I never intended to go to a college affiliated with a specific religion. Although I grew up attending a Presbyterian Christian church and my family considers itself religious, I have never identified myself as particularly devout. In fact, throughout high school, the topic of religion so rarely came up in a public school setting that it went to the back of my mind, and I spent four years somewhat forgetting that I actually had a religious background.
I chose to attend California Lutheran University for many different reasons, but never once did the thought of religion cross my mind when I started attending the school. Yes, I knew there were one or two required religious classes and an optional chapel hour, but I never truly considered that there might be differences between going to a religious or nonreligious school until stereotypes caught up with me. These stereotypes consist of aspects many people associate with religious schools, and I am here to tell you today that many of these are untrue or skewed. Here are 9 common misconceptions about going to a religious college:
1. Everyone at the school will be of that religion. This is completely untrue; although there are Lutheran students and professors at Cal Lutheran, most of the people come from different religious backgrounds, just as you would find at any other school.
2. Okay, fine. Maybe not everyone is Lutheran, but everyone there will be super religious. Not at all! I have met a lot of students who are atheist or don’t have a large religious presence in their life, including myself. But, like any university, you will still meet religious students, which just introduces you to more perspectives and ways of understanding.
3. Well, they’re at least all going to be judgey and conservative. Yeah right. Like any school, you will have people of all different attitudes and morals. Find the people you fit in with best and you’ll be fine, just as with any other school.
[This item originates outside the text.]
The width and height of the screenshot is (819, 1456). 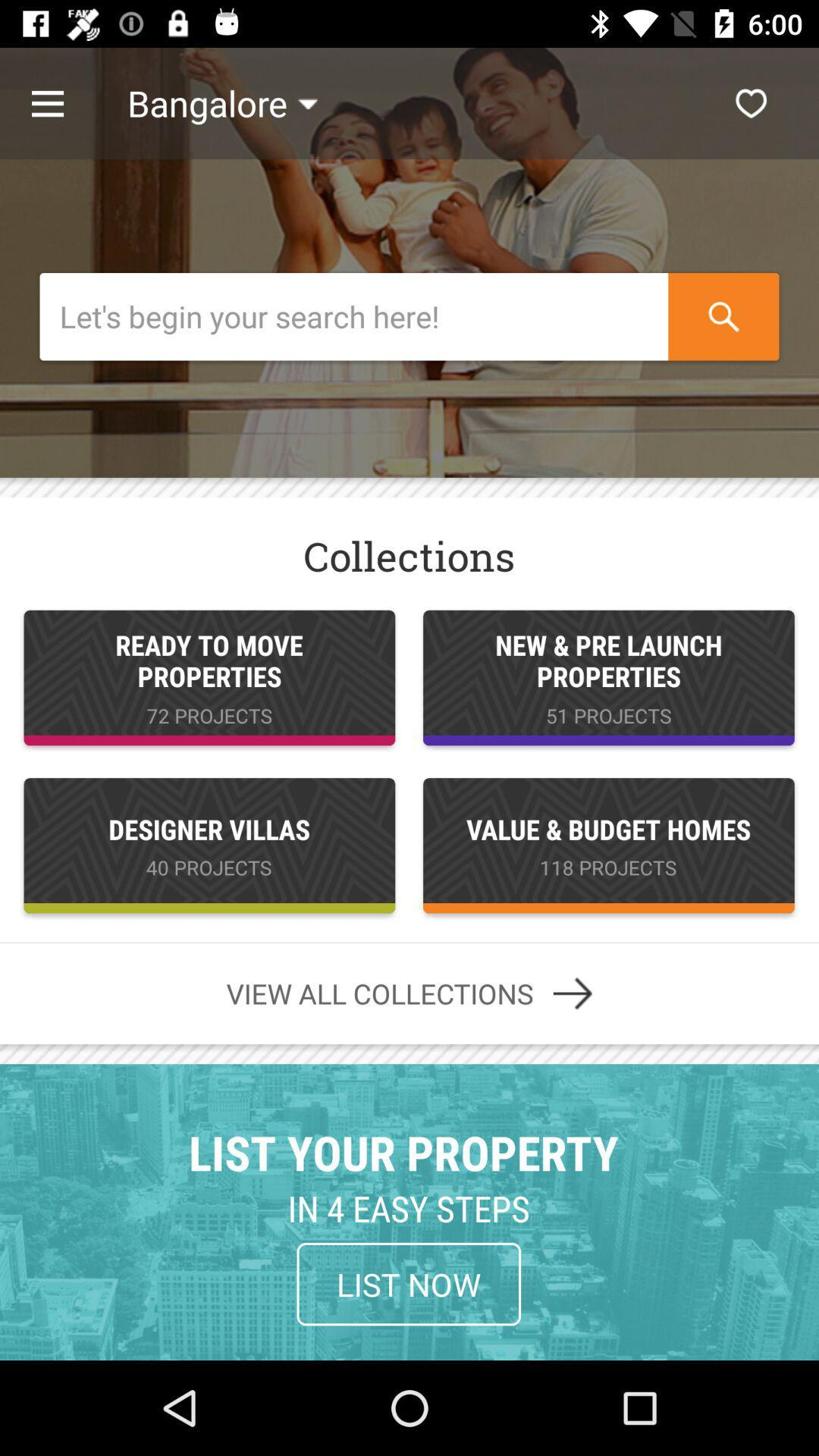 What do you see at coordinates (222, 102) in the screenshot?
I see `bangalore item` at bounding box center [222, 102].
4. The purpose of a religious class is to convert you to the school’s affiliated religion. This could not be more wrong. Although there are one or two classes based in Lutheranism, the school offers a large multitude of classes about any religion or culture you could think of, as well as different courses on specific ethics and aspects of religion itself that could interest you. The goal of these classes is to have open discussion about the concepts of religion, rather than trying to push you in any one direction.
5. Okay, I might not be forced to convert, but I will definitely hate the religious classes. Definitely not. Although it might be a matter of taste, I find the study of different religions and how they influence our societies and our world to be eye-opening and constantly entertaining and interesting. From my friends who attended religious high schools, I have also learned that these classes are much more open to interpretation and diverse than their high school religious classes, so don’t knock it until you try it.
6. I don’t think it’s right to talk about religion in a school setting. This is up to your personal opinion, but I’m going to go with the “don’t knock it until you try it” saying again. Although I was skeptical at first, I have learned so much about faith and pluralism, as well as how to better understand people’s identities and values in general. It’s become a taboo subject in many schools, but discussing the idea of religion openly has made me realize how important it is to be aware of the communicative issues surrounding it. If we talk about aspects of race, gender and culture in school, then why not religion as well, especially in a time where religion can be frightening to us?
7. Well, I will be forced to go to church there. Never. Chapel hour and services are 100% optional, and no one will ever make you feel pressured to participate.
8. I guess, but there will never be any parties because it’s a “dry campus”. While it is true that Cal Lutheran is a dry campus, there are still parties if you know where to find them. Although it can be more difficult to find on-campus parties because of the lack of Greek life at the school, usually you will know someone or be the person who knows what’s going on off-campus that weekend. It’s college, people!
9. Okay, you’ve got me. But, if none of these things are true, then what does a religious school have to offer? Everything non-religious colleges have and more! I promise, religion is not Cal Lutheran’s make it or break it formula. Just come and see.